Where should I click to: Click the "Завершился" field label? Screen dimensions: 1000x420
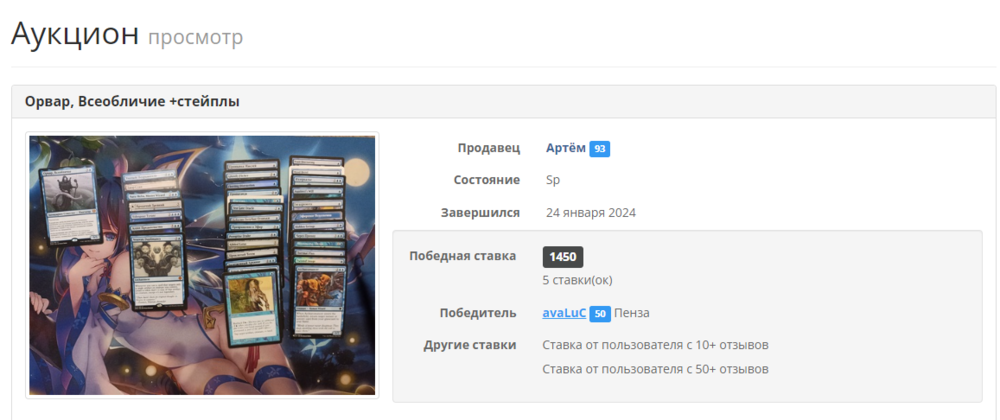pyautogui.click(x=480, y=213)
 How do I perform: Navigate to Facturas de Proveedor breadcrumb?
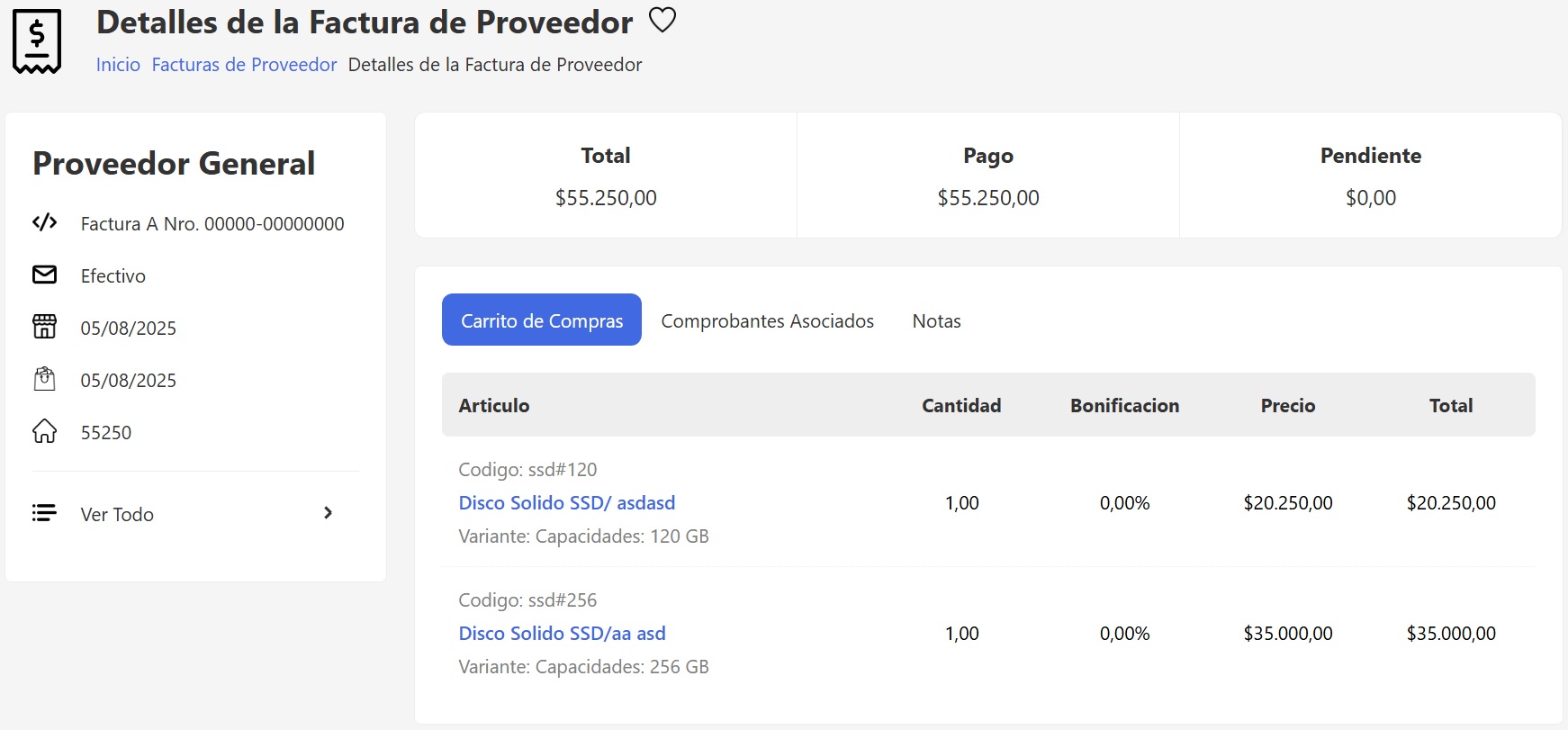coord(244,65)
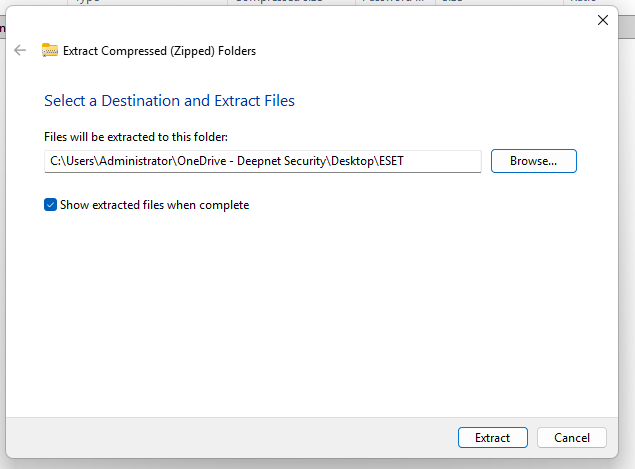Click the zipped folder icon in title
The image size is (635, 469).
tap(50, 50)
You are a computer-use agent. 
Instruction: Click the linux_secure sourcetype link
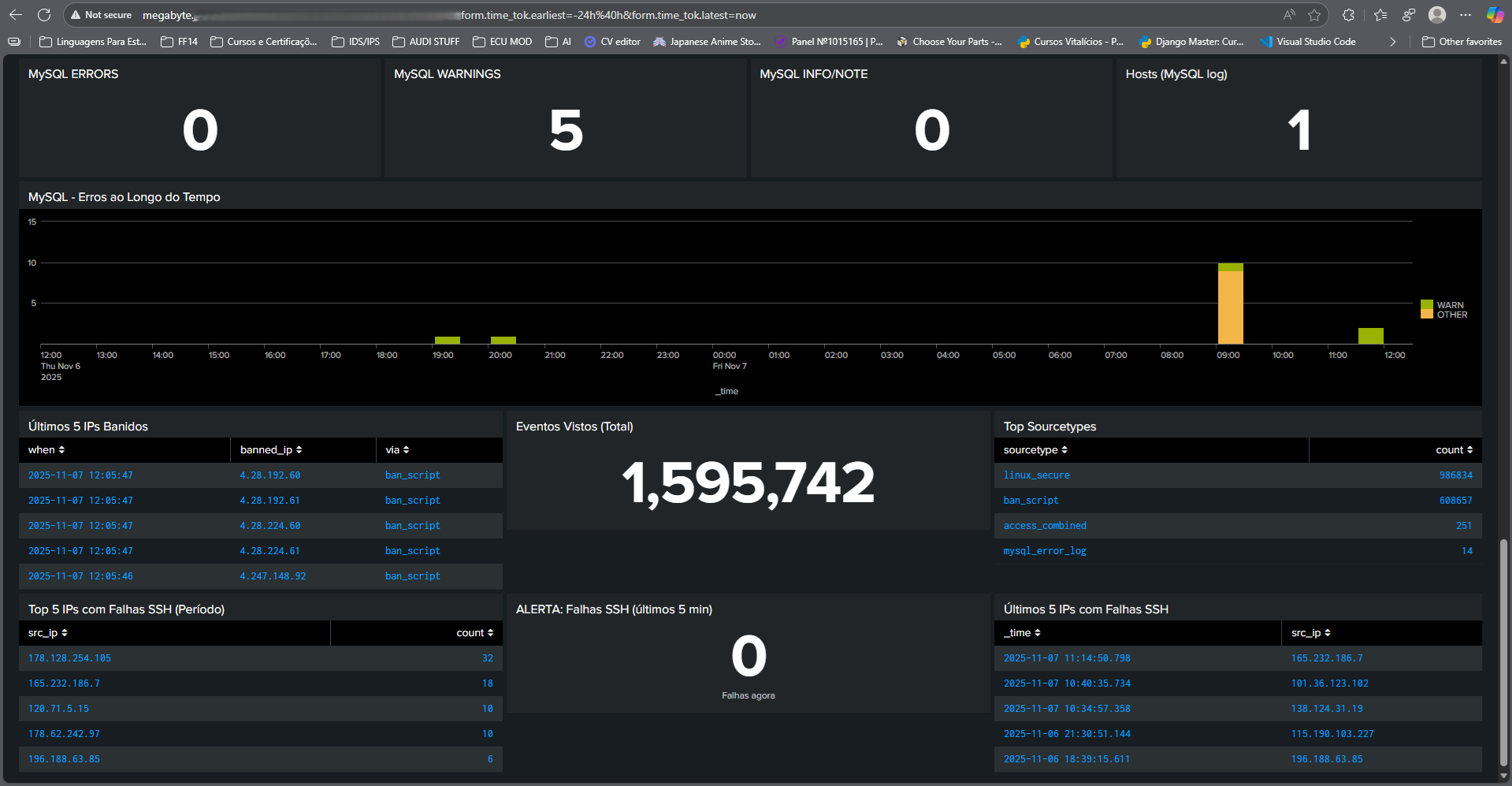(x=1036, y=475)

======

* WHAT THIS TASK INVOLVES
Your answer must be the records exactly as they stand, with no pictures in it.

* PROBLEM SOLUTION
Where should I click to: Click the "Завершился" field label? Screen dimensions: 1000x420
pyautogui.click(x=480, y=213)
 How do I perform: Navigate to Facturas de Proveedor breadcrumb?
coord(244,65)
Click the zipped folder icon in title
The image size is (635, 469).
tap(50, 50)
You are a computer-use agent. 
Instruction: Click the linux_secure sourcetype link
(x=1036, y=475)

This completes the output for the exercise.